= Beginning of Section =

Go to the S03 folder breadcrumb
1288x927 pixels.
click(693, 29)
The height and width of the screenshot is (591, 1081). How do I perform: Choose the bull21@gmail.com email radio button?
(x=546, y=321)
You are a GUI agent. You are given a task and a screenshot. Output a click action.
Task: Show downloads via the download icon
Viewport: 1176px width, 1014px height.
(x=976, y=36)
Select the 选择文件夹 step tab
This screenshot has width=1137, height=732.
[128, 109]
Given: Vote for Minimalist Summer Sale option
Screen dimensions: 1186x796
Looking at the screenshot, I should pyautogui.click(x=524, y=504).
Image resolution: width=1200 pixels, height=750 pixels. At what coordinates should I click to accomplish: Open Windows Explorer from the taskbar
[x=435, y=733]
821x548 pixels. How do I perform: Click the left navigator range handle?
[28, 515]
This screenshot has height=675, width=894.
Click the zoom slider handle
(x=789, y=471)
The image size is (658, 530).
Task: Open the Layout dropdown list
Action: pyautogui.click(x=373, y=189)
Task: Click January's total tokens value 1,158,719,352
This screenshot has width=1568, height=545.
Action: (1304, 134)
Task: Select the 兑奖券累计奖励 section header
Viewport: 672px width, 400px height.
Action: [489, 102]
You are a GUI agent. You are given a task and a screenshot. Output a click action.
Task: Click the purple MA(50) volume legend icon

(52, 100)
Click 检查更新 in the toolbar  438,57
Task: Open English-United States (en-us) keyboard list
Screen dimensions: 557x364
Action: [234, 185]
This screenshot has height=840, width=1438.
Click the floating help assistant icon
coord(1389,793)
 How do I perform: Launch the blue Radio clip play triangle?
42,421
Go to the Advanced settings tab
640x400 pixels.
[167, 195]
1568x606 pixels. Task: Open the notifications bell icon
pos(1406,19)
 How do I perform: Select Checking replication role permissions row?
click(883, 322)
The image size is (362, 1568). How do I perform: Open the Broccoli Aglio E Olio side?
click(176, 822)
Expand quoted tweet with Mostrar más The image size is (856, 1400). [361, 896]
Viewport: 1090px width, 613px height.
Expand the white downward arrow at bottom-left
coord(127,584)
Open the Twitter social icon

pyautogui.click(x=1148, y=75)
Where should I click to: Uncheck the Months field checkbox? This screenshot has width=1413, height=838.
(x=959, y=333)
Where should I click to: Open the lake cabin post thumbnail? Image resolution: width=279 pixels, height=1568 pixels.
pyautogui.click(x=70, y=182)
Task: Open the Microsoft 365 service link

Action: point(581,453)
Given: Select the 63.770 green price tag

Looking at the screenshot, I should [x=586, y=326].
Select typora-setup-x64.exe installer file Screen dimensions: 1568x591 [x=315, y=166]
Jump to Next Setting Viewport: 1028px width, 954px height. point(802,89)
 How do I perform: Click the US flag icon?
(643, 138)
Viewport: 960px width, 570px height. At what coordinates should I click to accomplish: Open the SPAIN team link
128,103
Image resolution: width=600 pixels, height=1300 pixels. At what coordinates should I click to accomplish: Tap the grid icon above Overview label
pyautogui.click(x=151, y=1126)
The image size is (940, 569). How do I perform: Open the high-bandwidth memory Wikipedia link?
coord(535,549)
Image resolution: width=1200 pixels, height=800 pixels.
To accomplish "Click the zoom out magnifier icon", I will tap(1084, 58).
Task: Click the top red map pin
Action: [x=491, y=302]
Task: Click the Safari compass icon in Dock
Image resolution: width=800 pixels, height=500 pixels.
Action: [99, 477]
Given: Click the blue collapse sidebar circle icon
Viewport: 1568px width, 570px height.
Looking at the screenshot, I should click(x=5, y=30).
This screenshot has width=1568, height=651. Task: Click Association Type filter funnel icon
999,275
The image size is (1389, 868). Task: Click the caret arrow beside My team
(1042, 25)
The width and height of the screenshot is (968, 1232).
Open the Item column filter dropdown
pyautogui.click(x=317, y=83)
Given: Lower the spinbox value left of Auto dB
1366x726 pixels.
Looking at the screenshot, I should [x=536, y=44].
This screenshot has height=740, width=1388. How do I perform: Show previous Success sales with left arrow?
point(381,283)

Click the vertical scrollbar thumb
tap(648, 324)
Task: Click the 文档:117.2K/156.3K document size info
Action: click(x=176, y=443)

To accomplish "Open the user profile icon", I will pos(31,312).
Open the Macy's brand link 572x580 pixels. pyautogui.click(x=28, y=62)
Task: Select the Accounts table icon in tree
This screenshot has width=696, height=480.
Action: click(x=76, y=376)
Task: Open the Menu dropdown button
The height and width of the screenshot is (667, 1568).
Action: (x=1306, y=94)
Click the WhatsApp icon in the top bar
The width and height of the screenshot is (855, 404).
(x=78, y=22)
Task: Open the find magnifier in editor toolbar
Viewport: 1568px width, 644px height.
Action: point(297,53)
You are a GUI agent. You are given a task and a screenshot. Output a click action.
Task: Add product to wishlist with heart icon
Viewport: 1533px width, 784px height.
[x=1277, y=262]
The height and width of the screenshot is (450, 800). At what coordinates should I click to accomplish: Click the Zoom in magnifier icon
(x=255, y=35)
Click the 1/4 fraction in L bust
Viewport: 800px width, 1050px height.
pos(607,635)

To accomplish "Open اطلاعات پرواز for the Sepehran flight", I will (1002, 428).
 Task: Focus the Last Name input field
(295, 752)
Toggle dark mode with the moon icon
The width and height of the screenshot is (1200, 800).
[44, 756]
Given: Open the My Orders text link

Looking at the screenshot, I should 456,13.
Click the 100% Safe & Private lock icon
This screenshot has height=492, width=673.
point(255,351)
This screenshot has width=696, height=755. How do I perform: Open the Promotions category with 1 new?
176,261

= End of Section =

Exactly as they are written, print the entries again.

**Reply to the exercise**
Go to the S03 folder breadcrumb
1288x927 pixels.
click(693, 29)
The height and width of the screenshot is (591, 1081). How do I perform: Choose the bull21@gmail.com email radio button?
(x=546, y=321)
You are a GUI agent. You are given a task and a screenshot. Output a click action.
Task: Show downloads via the download icon
Viewport: 1176px width, 1014px height.
(x=976, y=36)
Select the 选择文件夹 step tab
This screenshot has width=1137, height=732.
[128, 109]
Given: Vote for Minimalist Summer Sale option
Screen dimensions: 1186x796
Looking at the screenshot, I should pyautogui.click(x=524, y=504).
Image resolution: width=1200 pixels, height=750 pixels. At what coordinates should I click to accomplish: Open Windows Explorer from the taskbar
[x=435, y=733]
821x548 pixels. How do I perform: Click the left navigator range handle?
[28, 515]
This screenshot has height=675, width=894.
Click the zoom slider handle
(x=789, y=471)
The image size is (658, 530).
Task: Open the Layout dropdown list
Action: pyautogui.click(x=373, y=189)
Task: Click January's total tokens value 1,158,719,352
This screenshot has width=1568, height=545.
Action: (1304, 134)
Task: Select the 兑奖券累计奖励 section header
Viewport: 672px width, 400px height.
Action: [489, 102]
You are a GUI agent. You are given a task and a screenshot. Output a click action.
Task: Click the purple MA(50) volume legend icon

(52, 100)
Click 检查更新 in the toolbar  438,57
Task: Open English-United States (en-us) keyboard list
Screen dimensions: 557x364
Action: [234, 185]
This screenshot has height=840, width=1438.
Click the floating help assistant icon
coord(1389,793)
 How do I perform: Launch the blue Radio clip play triangle?
42,421
Go to the Advanced settings tab
640x400 pixels.
[167, 195]
1568x606 pixels. Task: Open the notifications bell icon
pos(1406,19)
 How do I perform: Select Checking replication role permissions row?
click(883, 322)
The image size is (362, 1568). How do I perform: Open the Broccoli Aglio E Olio side?
click(176, 822)
Expand quoted tweet with Mostrar más The image size is (856, 1400). [361, 896]
Viewport: 1090px width, 613px height.
Expand the white downward arrow at bottom-left
coord(127,584)
Open the Twitter social icon

pyautogui.click(x=1148, y=75)
Where should I click to: Uncheck the Months field checkbox? This screenshot has width=1413, height=838.
(x=959, y=333)
Where should I click to: Open the lake cabin post thumbnail? Image resolution: width=279 pixels, height=1568 pixels.
pyautogui.click(x=70, y=182)
Task: Open the Microsoft 365 service link

Action: point(581,453)
Given: Select the 63.770 green price tag

Looking at the screenshot, I should [x=586, y=326].
Select typora-setup-x64.exe installer file Screen dimensions: 1568x591 [x=315, y=166]
Jump to Next Setting Viewport: 1028px width, 954px height. point(802,89)
 How do I perform: Click the US flag icon?
(643, 138)
Viewport: 960px width, 570px height. At what coordinates should I click to accomplish: Open the SPAIN team link
128,103
Image resolution: width=600 pixels, height=1300 pixels. At what coordinates should I click to accomplish: Tap the grid icon above Overview label
pyautogui.click(x=151, y=1126)
The image size is (940, 569). How do I perform: Open the high-bandwidth memory Wikipedia link?
coord(535,549)
Image resolution: width=1200 pixels, height=800 pixels.
To accomplish "Click the zoom out magnifier icon", I will tap(1084, 58).
Task: Click the top red map pin
Action: [x=491, y=302]
Task: Click the Safari compass icon in Dock
Image resolution: width=800 pixels, height=500 pixels.
Action: [99, 477]
Given: Click the blue collapse sidebar circle icon
Viewport: 1568px width, 570px height.
Looking at the screenshot, I should click(x=5, y=30).
This screenshot has width=1568, height=651. Task: Click Association Type filter funnel icon
999,275
The image size is (1389, 868). Task: Click the caret arrow beside My team
(1042, 25)
The width and height of the screenshot is (968, 1232).
Open the Item column filter dropdown
pyautogui.click(x=317, y=83)
Given: Lower the spinbox value left of Auto dB
1366x726 pixels.
Looking at the screenshot, I should [x=536, y=44].
This screenshot has height=740, width=1388. How do I perform: Show previous Success sales with left arrow?
point(381,283)

Click the vertical scrollbar thumb
tap(648, 324)
Task: Click the 文档:117.2K/156.3K document size info
Action: click(x=176, y=443)

To accomplish "Open the user profile icon", I will pos(31,312).
Open the Macy's brand link 572x580 pixels. pyautogui.click(x=28, y=62)
Task: Select the Accounts table icon in tree
This screenshot has width=696, height=480.
Action: click(x=76, y=376)
Task: Open the Menu dropdown button
The height and width of the screenshot is (667, 1568).
Action: (x=1306, y=94)
Click the WhatsApp icon in the top bar
The width and height of the screenshot is (855, 404).
(x=78, y=22)
Task: Open the find magnifier in editor toolbar
Viewport: 1568px width, 644px height.
Action: point(297,53)
You are a GUI agent. You are given a task and a screenshot. Output a click action.
Task: Add product to wishlist with heart icon
Viewport: 1533px width, 784px height.
[x=1277, y=262]
The height and width of the screenshot is (450, 800). At what coordinates should I click to accomplish: Click the Zoom in magnifier icon
(x=255, y=35)
Click the 1/4 fraction in L bust
Viewport: 800px width, 1050px height.
pos(607,635)

To accomplish "Open اطلاعات پرواز for the Sepehran flight", I will (1002, 428).
 Task: Focus the Last Name input field
(295, 752)
Toggle dark mode with the moon icon
The width and height of the screenshot is (1200, 800).
[44, 756]
Given: Open the My Orders text link

Looking at the screenshot, I should 456,13.
Click the 100% Safe & Private lock icon
This screenshot has height=492, width=673.
point(255,351)
This screenshot has width=696, height=755. How do I perform: Open the Promotions category with 1 new?
176,261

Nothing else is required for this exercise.